I went up into the attic and had a look around. Nannie was a bit of a hoarder. She was a child during the Great Depression in rural South Carolina and she never throw anything away. I think there were two or three broken toilet seats up there. But while I was up there, Granddaddy started talking to me.
“Michelle, I need to tell you something and I know you are going to think that I am crazy. When I am in the den, sitting on the daybed (they used a back bedroom as the den and instead of having couches, they had two daybeds. They generally slept in here instead of their bedroom. I grew up sleeping on the floor in there on a blanket pallet Nannie would make us.) smoking a cigarette, I will hear the back door open and close. Michelle, I swear I am not drinking. But I will see your Nannie appear in the hall doorway.”
“What does she want?”
“I think she is calling me.”
“How does she look?”
“Young and beautiful”
That is when I knew I was to tell him what she had told me and shown me.

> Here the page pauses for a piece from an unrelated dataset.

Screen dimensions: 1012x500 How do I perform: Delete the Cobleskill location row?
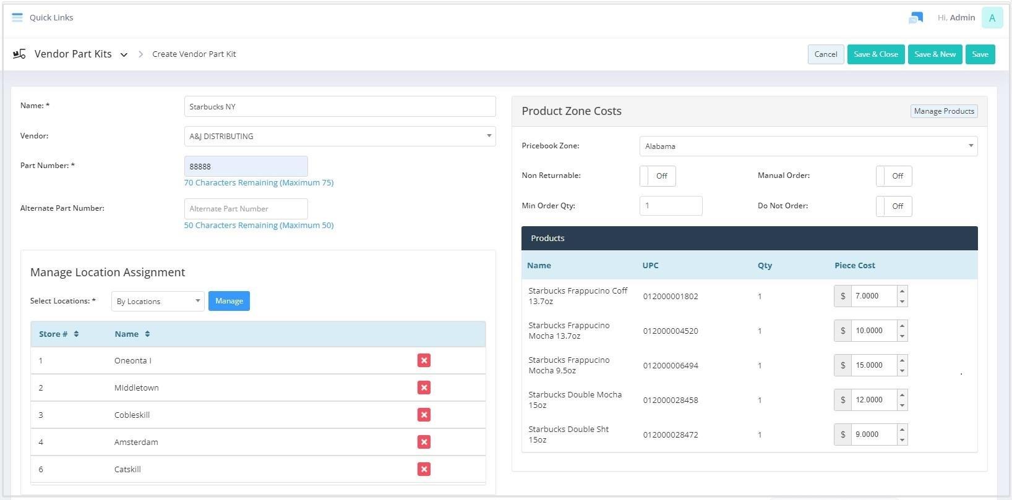tap(424, 415)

My Grandfather lived seventeen months after Nannie. I was the last to speak to him. My father had gone to Washington DC for a wedding and had asked me to call Granddaddy to check on him on Thursday. My uncle was to be there later that day. Granddaddy had had the flu and had been pretty sick. When I spoke to him, I had reminded him to be sure and drive some Gator-Aid to stay hydrated.
My uncle didn’t arrive on Thursday. He came in on Saturday instead.

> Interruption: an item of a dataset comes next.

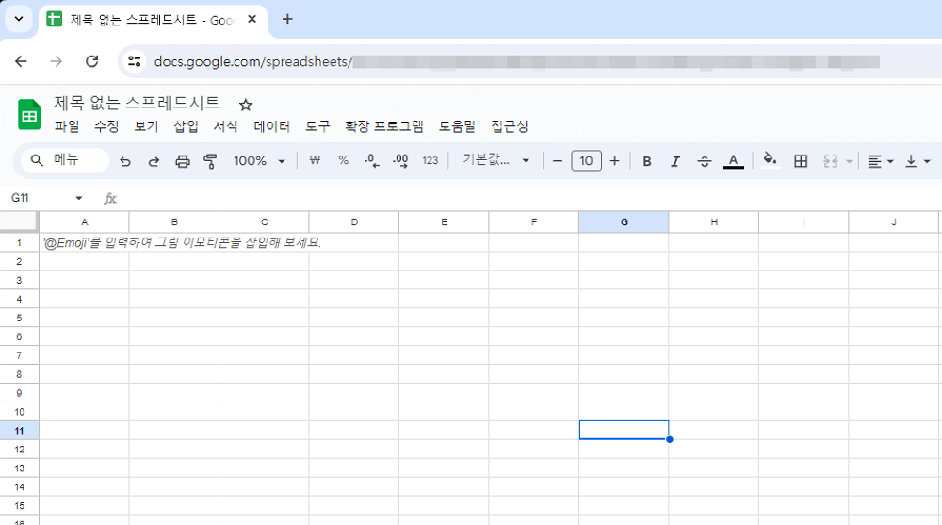Click the 메뉴 search box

Shortly after I spoke to Granddaddy, he must have had an accident and was going to take a shower to clean up. Before he got into the shower, he must have started to vomit and tried to hold it in to keep from getting it all over. In doing so, he aspirated some of it.
My uncle found him, naked and slumped over the daybed in the den in a prayer like position. He had the phone in his hand.
My only solace was that I had helped him prepare for this moment. I know Nannie came for him and took him away quickly.
I have since realized that the wonderful dream I had had during our daughter’s birth wasn’t a dream, but a trip to heaven as well. While I didn’t die, I know the stress I was under. I think God pulled me away and like to see heaven.
So while in “90 Minutes in Heaven”, Don Piper was angry about coming back, I can’t say I share that view.
Since my Grandfather’s death, I have been able to share this experience with many people. Some who have lost a loved one and some who would later face death themselves.
I think one of the reasons I feel so connected to Belle Grove is the fact that it reminds me of heaven. There are days during the spring and summer, I have found myself wondering out into the fields of corn, wheat and soybean. I just sit there and stare at the wind blowing the soybean, making it look like waves coming in on the ocean shore. And at the blue sky with white clouds floating lazily by.
I see heaven everywhere. I see it in the sunset. I see it in the river as it floats by. I see it when a bird appears and sings out to me. I see it in a dragonfly or butterfly that will seem to magically appear to greet me.
And every time I see these things, I smile and say quietly, “Thank you God for this little reminder.”
Is Heaven Real, you better believe it is! But it’s not something that we have to wait for when we die. It is here all around us. We just fail to stop and see it.